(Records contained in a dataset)
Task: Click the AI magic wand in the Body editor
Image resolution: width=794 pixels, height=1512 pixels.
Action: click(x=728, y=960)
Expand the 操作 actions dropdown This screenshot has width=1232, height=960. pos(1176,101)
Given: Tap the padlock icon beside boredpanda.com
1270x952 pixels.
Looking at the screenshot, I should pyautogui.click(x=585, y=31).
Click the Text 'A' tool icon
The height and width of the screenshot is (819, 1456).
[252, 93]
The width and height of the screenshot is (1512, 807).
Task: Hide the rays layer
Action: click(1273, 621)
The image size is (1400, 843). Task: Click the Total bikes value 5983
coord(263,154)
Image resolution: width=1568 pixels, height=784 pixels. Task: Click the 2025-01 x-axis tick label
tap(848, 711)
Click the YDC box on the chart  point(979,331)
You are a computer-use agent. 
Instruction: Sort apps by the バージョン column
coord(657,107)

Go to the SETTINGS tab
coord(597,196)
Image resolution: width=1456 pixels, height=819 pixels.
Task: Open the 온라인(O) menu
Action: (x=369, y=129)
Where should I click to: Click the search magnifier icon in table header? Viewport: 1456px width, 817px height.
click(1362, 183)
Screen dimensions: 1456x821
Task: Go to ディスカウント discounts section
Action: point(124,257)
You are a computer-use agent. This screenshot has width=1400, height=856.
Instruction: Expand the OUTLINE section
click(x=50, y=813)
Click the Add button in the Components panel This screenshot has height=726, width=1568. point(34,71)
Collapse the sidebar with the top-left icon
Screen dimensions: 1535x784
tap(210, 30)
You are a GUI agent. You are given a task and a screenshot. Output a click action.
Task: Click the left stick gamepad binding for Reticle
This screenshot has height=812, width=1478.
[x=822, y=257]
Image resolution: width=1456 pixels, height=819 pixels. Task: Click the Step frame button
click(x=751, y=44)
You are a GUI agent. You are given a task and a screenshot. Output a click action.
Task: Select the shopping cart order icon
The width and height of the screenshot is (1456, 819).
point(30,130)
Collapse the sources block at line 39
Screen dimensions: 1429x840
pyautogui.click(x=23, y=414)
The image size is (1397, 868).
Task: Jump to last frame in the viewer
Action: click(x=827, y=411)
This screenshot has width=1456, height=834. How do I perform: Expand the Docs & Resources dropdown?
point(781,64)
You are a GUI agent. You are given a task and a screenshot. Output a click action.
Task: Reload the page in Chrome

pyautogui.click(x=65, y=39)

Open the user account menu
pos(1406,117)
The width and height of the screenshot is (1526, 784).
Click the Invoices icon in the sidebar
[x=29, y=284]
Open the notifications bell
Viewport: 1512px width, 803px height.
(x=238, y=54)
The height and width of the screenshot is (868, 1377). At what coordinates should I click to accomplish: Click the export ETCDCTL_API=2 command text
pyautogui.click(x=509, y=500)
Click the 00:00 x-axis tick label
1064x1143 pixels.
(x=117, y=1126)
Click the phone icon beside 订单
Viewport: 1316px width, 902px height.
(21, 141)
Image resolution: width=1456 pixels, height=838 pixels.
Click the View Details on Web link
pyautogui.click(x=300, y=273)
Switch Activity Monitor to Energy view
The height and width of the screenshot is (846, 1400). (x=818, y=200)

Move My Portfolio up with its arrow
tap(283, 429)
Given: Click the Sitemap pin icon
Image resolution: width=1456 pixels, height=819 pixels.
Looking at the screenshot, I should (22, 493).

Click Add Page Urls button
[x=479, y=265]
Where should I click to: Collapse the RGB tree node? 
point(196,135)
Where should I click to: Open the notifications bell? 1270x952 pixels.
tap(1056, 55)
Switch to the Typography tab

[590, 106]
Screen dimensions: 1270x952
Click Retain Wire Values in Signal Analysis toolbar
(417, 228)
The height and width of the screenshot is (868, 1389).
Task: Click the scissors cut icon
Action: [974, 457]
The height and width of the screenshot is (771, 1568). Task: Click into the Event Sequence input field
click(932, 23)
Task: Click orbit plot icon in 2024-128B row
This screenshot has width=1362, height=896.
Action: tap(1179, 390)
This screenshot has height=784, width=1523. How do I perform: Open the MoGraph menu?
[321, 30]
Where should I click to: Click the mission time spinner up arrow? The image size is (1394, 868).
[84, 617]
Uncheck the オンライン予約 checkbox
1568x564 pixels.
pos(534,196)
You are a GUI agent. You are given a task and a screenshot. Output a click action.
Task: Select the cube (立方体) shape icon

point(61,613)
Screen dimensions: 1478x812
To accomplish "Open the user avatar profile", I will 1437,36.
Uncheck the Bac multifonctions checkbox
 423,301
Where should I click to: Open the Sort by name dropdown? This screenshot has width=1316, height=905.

*Exercise:*
Verbatim reproduction of the entries is required.

*Output of the task:*
Task: Click the AI magic wand in the Body editor
Image resolution: width=794 pixels, height=1512 pixels.
Action: click(x=728, y=960)
Expand the 操作 actions dropdown This screenshot has width=1232, height=960. pos(1176,101)
Given: Tap the padlock icon beside boredpanda.com
1270x952 pixels.
Looking at the screenshot, I should pyautogui.click(x=585, y=31).
Click the Text 'A' tool icon
The height and width of the screenshot is (819, 1456).
[252, 93]
The width and height of the screenshot is (1512, 807).
Task: Hide the rays layer
Action: click(1273, 621)
The image size is (1400, 843). Task: Click the Total bikes value 5983
coord(263,154)
Image resolution: width=1568 pixels, height=784 pixels. Task: Click the 2025-01 x-axis tick label
tap(848, 711)
Click the YDC box on the chart  point(979,331)
You are a computer-use agent. 
Instruction: Sort apps by the バージョン column
coord(657,107)

Go to the SETTINGS tab
coord(597,196)
Image resolution: width=1456 pixels, height=819 pixels.
Task: Open the 온라인(O) menu
Action: (x=369, y=129)
Where should I click to: Click the search magnifier icon in table header? Viewport: 1456px width, 817px height.
click(1362, 183)
Screen dimensions: 1456x821
Task: Go to ディスカウント discounts section
Action: point(124,257)
You are a computer-use agent. This screenshot has width=1400, height=856.
Instruction: Expand the OUTLINE section
click(x=50, y=813)
Click the Add button in the Components panel This screenshot has height=726, width=1568. point(34,71)
Collapse the sidebar with the top-left icon
Screen dimensions: 1535x784
tap(210, 30)
You are a GUI agent. You are given a task and a screenshot. Output a click action.
Task: Click the left stick gamepad binding for Reticle
This screenshot has height=812, width=1478.
[x=822, y=257]
Image resolution: width=1456 pixels, height=819 pixels. Task: Click the Step frame button
click(x=751, y=44)
You are a GUI agent. You are given a task and a screenshot. Output a click action.
Task: Select the shopping cart order icon
The width and height of the screenshot is (1456, 819).
point(30,130)
Collapse the sources block at line 39
Screen dimensions: 1429x840
pyautogui.click(x=23, y=414)
The image size is (1397, 868).
Task: Jump to last frame in the viewer
Action: click(x=827, y=411)
This screenshot has width=1456, height=834. How do I perform: Expand the Docs & Resources dropdown?
point(781,64)
You are a GUI agent. You are given a task and a screenshot. Output a click action.
Task: Reload the page in Chrome

pyautogui.click(x=65, y=39)

Open the user account menu
pos(1406,117)
The width and height of the screenshot is (1526, 784).
Click the Invoices icon in the sidebar
[x=29, y=284]
Open the notifications bell
Viewport: 1512px width, 803px height.
(x=238, y=54)
The height and width of the screenshot is (868, 1377). At what coordinates should I click to accomplish: Click the export ETCDCTL_API=2 command text
pyautogui.click(x=509, y=500)
Click the 00:00 x-axis tick label
1064x1143 pixels.
(x=117, y=1126)
Click the phone icon beside 订单
Viewport: 1316px width, 902px height.
(21, 141)
Image resolution: width=1456 pixels, height=838 pixels.
Click the View Details on Web link
pyautogui.click(x=300, y=273)
Switch Activity Monitor to Energy view
The height and width of the screenshot is (846, 1400). (x=818, y=200)

Move My Portfolio up with its arrow
tap(283, 429)
Given: Click the Sitemap pin icon
Image resolution: width=1456 pixels, height=819 pixels.
Looking at the screenshot, I should (22, 493).

Click Add Page Urls button
[x=479, y=265]
Where should I click to: Collapse the RGB tree node? 
point(196,135)
Where should I click to: Open the notifications bell? 1270x952 pixels.
tap(1056, 55)
Switch to the Typography tab

[590, 106]
Screen dimensions: 1270x952
Click Retain Wire Values in Signal Analysis toolbar
(417, 228)
The height and width of the screenshot is (868, 1389).
Task: Click the scissors cut icon
Action: [974, 457]
The height and width of the screenshot is (771, 1568). Task: Click into the Event Sequence input field
click(932, 23)
Task: Click orbit plot icon in 2024-128B row
This screenshot has width=1362, height=896.
Action: tap(1179, 390)
This screenshot has height=784, width=1523. How do I perform: Open the MoGraph menu?
[321, 30]
Where should I click to: Click the mission time spinner up arrow? The image size is (1394, 868).
[84, 617]
Uncheck the オンライン予約 checkbox
1568x564 pixels.
pos(534,196)
You are a GUI agent. You are given a task and a screenshot. Output a click action.
Task: Select the cube (立方体) shape icon

point(61,613)
Screen dimensions: 1478x812
To accomplish "Open the user avatar profile", I will 1437,36.
Uncheck the Bac multifonctions checkbox
 423,301
Where should I click to: Open the Sort by name dropdown? This screenshot has width=1316, height=905.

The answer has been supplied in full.